C'est un film dingue. Documentaire de (et commenté par) Werner Herzog sur un personnage excentrique, Timothy Treadwell, qui a vécu treize étés auprès des ours dans une réserve d'Alaska et a filmé - les cinq dernières années - les bêtes dans leur milieu naturel. 100 heures de films en tout, qui capturent des moments de nature comme aucun autre cinéaste ne peut le faire. Malheureusement, sa fin est tragique : alors que T. Treadwell se battait pour la protection des grizzlies, il finira dévoré par l'un d'eux, ainsi que sa copine, en 2003. C'est l'ironie du sort qui traverse tout le film.
Le portrait que dresse Herzog de cet écologiste un peu timbré, mêlant témoignages de proches et images d'ours capturées par Treadwell lui-même, est un mélange unique de belles images, de détails parfois effrayants (sur sa mort), d'autres plus amusants (sur son humanisation des bêtes), mais le tout est surtout très touchant. Très vite on se prend d'affection pour ce hippie maniaque des ours, qui se met en scène aux côtés de ceux qu'il appelle "ses amis", à qui il donne de petits noms (comme "Mr Chocolate"), et pour lesquels il montre une affection et un amour complètement irrationnel. Car là est toute l'absurdité de la situation, bien cernée par Herzog : son absence de réciprocité. La nature ne lui rend pas cet amour. La nature s'en fout de Timothy Treadwell, elle est indifférente, mais ce personnage y projette ses émotions et ses rêves, plus que ça, il y consacre sa vie en pensant faire le bien.

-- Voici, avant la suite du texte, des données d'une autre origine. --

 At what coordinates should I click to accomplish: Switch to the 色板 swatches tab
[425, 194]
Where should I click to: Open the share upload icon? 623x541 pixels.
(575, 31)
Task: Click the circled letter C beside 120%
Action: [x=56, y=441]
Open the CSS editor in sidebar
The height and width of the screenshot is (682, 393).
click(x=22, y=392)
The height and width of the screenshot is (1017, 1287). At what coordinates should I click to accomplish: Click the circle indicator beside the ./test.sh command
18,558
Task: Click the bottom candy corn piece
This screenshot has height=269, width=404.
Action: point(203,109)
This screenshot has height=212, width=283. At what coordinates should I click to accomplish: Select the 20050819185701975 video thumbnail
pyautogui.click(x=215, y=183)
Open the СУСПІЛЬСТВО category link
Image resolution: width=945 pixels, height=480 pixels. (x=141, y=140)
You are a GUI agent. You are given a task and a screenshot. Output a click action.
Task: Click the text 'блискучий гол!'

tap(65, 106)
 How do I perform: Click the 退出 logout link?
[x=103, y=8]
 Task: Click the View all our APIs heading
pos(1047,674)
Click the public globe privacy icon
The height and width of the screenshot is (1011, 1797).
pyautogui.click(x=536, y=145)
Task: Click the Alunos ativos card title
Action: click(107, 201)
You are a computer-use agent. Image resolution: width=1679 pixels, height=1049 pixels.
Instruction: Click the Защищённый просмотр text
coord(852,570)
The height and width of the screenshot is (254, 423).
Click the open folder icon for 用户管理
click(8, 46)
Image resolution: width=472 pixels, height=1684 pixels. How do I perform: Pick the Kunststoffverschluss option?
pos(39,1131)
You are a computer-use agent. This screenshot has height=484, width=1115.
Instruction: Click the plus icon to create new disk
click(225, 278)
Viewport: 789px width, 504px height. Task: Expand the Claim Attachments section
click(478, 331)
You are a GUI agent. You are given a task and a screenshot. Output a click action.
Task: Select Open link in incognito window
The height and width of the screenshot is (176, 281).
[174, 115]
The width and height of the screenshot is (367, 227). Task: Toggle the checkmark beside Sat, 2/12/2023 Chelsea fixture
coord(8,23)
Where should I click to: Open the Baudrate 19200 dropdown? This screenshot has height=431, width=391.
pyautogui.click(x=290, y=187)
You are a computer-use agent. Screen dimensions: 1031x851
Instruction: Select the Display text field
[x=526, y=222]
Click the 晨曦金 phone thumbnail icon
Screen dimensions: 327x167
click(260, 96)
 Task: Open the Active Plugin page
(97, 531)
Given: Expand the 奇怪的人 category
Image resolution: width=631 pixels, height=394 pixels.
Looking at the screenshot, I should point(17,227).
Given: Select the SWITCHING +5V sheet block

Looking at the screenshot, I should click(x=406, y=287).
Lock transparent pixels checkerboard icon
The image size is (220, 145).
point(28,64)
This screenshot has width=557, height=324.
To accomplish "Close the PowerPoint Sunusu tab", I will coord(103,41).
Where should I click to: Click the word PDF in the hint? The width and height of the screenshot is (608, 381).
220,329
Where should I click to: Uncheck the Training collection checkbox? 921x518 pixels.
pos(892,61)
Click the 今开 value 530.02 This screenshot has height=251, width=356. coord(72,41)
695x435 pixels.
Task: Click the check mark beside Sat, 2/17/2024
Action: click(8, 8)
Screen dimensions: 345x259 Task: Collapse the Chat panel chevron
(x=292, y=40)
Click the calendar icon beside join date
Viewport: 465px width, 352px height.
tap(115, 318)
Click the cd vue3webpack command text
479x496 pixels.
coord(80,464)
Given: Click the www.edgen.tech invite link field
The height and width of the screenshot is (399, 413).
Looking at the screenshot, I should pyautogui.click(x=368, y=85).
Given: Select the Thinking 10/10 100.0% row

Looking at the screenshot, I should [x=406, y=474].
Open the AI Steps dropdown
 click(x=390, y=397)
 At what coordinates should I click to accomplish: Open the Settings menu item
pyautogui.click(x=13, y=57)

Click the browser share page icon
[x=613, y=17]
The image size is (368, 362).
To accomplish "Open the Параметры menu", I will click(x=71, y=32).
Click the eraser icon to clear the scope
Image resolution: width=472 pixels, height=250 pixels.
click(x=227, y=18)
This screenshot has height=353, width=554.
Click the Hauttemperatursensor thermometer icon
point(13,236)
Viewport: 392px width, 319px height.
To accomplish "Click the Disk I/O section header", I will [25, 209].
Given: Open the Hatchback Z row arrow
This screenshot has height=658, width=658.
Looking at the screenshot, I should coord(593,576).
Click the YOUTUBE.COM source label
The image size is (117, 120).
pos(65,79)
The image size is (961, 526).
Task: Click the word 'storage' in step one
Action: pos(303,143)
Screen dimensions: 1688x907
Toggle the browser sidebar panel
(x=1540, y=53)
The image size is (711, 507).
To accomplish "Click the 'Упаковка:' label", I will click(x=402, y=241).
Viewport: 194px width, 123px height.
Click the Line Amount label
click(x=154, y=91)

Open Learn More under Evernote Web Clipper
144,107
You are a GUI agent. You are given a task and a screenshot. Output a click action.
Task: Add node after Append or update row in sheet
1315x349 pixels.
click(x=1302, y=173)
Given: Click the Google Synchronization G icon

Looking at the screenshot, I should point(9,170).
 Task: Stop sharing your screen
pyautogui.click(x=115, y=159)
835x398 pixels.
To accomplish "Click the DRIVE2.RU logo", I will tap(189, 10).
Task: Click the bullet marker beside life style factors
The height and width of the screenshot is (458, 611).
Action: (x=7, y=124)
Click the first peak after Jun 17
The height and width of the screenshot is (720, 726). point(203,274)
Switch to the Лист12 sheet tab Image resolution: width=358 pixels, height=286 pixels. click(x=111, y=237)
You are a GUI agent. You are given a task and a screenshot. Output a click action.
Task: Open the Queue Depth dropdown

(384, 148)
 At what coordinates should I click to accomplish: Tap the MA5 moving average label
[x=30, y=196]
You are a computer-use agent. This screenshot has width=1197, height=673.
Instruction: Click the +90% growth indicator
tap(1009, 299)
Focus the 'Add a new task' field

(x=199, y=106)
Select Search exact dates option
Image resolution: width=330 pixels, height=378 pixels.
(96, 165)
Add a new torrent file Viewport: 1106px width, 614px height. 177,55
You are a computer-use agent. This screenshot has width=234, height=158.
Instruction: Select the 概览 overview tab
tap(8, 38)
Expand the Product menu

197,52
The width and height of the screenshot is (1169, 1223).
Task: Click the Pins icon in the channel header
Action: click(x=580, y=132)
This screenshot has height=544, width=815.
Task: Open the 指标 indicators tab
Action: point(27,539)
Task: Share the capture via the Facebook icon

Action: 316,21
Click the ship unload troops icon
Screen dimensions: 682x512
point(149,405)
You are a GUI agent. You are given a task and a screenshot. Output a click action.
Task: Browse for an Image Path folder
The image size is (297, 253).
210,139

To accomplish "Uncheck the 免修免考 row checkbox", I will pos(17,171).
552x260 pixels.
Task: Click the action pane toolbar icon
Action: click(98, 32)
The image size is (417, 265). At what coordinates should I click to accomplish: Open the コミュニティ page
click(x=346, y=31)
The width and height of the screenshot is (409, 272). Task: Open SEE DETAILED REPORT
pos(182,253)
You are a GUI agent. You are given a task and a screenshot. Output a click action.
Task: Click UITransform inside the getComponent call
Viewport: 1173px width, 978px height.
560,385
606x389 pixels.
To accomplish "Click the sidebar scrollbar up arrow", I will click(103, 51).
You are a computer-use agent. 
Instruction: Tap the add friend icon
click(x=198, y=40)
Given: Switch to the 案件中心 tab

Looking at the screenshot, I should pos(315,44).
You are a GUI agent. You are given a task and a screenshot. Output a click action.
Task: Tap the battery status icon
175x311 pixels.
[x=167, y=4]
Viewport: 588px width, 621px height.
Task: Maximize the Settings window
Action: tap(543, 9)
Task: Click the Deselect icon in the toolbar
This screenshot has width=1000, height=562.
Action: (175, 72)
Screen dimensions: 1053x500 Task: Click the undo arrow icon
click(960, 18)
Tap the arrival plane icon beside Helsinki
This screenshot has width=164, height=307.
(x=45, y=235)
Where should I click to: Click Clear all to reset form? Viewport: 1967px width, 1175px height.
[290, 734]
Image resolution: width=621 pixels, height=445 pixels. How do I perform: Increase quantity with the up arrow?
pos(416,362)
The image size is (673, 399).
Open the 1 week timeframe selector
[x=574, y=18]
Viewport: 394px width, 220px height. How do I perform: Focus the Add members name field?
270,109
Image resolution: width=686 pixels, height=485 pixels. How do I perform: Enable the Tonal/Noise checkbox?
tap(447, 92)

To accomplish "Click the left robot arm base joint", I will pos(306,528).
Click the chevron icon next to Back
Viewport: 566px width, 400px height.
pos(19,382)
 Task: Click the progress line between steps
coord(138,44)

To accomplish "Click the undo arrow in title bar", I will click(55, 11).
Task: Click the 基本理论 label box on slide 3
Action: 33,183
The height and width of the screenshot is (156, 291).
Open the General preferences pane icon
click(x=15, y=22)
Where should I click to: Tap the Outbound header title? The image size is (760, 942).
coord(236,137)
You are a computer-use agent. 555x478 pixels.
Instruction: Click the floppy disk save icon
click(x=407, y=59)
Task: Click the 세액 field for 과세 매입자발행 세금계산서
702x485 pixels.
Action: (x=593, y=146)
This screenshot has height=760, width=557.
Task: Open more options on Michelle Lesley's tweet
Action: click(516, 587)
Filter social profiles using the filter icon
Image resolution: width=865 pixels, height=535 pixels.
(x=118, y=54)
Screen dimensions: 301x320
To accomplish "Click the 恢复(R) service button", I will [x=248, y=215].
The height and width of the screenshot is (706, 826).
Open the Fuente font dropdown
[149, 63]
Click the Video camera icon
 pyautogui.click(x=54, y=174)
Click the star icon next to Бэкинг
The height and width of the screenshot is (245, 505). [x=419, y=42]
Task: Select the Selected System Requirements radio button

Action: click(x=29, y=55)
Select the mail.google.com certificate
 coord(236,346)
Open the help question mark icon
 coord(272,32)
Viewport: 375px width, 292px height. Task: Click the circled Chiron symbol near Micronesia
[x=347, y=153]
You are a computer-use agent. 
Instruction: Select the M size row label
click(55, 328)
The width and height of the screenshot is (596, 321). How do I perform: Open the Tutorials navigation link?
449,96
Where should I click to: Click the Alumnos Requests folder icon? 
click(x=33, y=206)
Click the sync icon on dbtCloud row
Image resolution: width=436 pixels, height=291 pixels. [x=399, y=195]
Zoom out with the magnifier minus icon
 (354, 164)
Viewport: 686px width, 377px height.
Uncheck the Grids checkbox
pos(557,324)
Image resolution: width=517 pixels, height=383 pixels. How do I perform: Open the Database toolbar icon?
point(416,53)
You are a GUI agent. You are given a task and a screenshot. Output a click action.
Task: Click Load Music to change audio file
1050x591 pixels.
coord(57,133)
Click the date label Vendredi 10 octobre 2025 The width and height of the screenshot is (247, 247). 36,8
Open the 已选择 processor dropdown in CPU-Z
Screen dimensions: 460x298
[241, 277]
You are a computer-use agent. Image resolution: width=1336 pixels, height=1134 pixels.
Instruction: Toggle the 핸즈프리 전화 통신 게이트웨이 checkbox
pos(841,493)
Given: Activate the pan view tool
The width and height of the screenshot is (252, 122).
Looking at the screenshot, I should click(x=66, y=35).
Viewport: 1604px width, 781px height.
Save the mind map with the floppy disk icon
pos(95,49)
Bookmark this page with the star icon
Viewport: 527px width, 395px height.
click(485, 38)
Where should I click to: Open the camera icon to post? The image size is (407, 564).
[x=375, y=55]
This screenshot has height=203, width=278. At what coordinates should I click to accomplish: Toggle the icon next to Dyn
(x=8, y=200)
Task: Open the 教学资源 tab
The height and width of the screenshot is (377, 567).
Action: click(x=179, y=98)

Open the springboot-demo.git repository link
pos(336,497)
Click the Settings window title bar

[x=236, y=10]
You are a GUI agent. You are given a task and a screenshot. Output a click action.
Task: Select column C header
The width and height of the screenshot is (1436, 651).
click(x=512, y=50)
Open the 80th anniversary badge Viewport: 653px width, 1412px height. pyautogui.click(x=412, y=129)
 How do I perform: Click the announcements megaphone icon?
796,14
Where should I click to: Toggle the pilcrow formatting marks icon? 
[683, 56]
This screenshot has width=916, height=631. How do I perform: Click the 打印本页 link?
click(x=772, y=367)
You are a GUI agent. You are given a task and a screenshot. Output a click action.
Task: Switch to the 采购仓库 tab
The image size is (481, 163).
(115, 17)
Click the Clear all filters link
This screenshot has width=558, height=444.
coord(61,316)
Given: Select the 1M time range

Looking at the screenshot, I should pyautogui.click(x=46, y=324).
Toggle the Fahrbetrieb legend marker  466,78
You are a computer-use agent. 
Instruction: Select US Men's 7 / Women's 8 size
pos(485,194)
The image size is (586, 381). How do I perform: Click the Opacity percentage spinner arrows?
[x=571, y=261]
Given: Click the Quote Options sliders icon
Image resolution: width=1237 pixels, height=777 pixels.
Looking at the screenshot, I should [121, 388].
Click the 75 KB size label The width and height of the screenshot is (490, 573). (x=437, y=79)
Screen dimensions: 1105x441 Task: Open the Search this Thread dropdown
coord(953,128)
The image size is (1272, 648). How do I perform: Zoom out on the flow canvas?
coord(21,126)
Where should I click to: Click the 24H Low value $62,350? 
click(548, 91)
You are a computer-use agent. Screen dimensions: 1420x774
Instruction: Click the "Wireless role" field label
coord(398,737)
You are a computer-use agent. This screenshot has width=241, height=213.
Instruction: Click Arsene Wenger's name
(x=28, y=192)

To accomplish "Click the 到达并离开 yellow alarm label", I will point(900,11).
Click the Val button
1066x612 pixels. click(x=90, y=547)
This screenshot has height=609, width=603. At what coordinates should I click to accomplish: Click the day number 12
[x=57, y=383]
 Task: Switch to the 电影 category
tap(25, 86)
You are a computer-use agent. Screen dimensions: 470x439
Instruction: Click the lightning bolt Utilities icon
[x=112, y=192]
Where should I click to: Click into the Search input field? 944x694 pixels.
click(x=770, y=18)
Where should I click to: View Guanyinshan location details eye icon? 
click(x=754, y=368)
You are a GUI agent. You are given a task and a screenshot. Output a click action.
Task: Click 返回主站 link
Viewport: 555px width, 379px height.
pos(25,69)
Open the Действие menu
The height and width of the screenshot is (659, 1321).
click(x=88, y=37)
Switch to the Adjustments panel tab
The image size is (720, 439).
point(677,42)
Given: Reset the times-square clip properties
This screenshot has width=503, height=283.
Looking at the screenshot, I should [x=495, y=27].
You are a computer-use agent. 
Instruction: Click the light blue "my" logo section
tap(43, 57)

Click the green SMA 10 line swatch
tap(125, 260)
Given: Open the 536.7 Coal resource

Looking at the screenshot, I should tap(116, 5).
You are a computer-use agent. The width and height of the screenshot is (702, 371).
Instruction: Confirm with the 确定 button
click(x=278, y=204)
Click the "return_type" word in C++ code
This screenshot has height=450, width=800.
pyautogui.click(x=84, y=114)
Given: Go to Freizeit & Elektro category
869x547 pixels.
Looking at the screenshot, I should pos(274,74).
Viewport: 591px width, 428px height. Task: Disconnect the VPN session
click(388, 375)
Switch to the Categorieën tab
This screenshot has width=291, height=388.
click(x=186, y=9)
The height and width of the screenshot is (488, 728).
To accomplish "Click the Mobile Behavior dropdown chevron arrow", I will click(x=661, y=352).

Rapidement Herzog rend sa propre fascination pour Treadwell contagieuse. Parce que ce protecteur improvisé a saisi, avec sa caméra, des images d'une beauté saisissante. La nature à son état le plus brut, sauvage, spontané. Ce qui est amusant c'est que le personnage reconnaît le danger qui règne en ces lieux tout en étant convaincu de l'harmonie paisible de ce monde. Il fait preuve d'une certaine innocence - où d'une envie de le devenir - lorsqu'il tente de renouer avec cette nature, loin de toute civilisation. Sa sensibilité en fait un personnage profondément humain qui en 100h à se filmer seul avec une caméra trouve le temps de se raconter, se questionner.
Herzog se met lui aussi en scène et raconte le tout avec une sincérité rare dans ce type de projet, sans hésiter à prendre parti, donner son point de vue. Il donne de lui-même. L'angle adopté est donc plus intéressant qu'un docu lambda et en fait un objet filmique atypique, intéressant à plus d'un titre.
Notons, pour finir, une bande son folk rock aux petits oignons qui s'allie efficacement aux grands espaces filmés.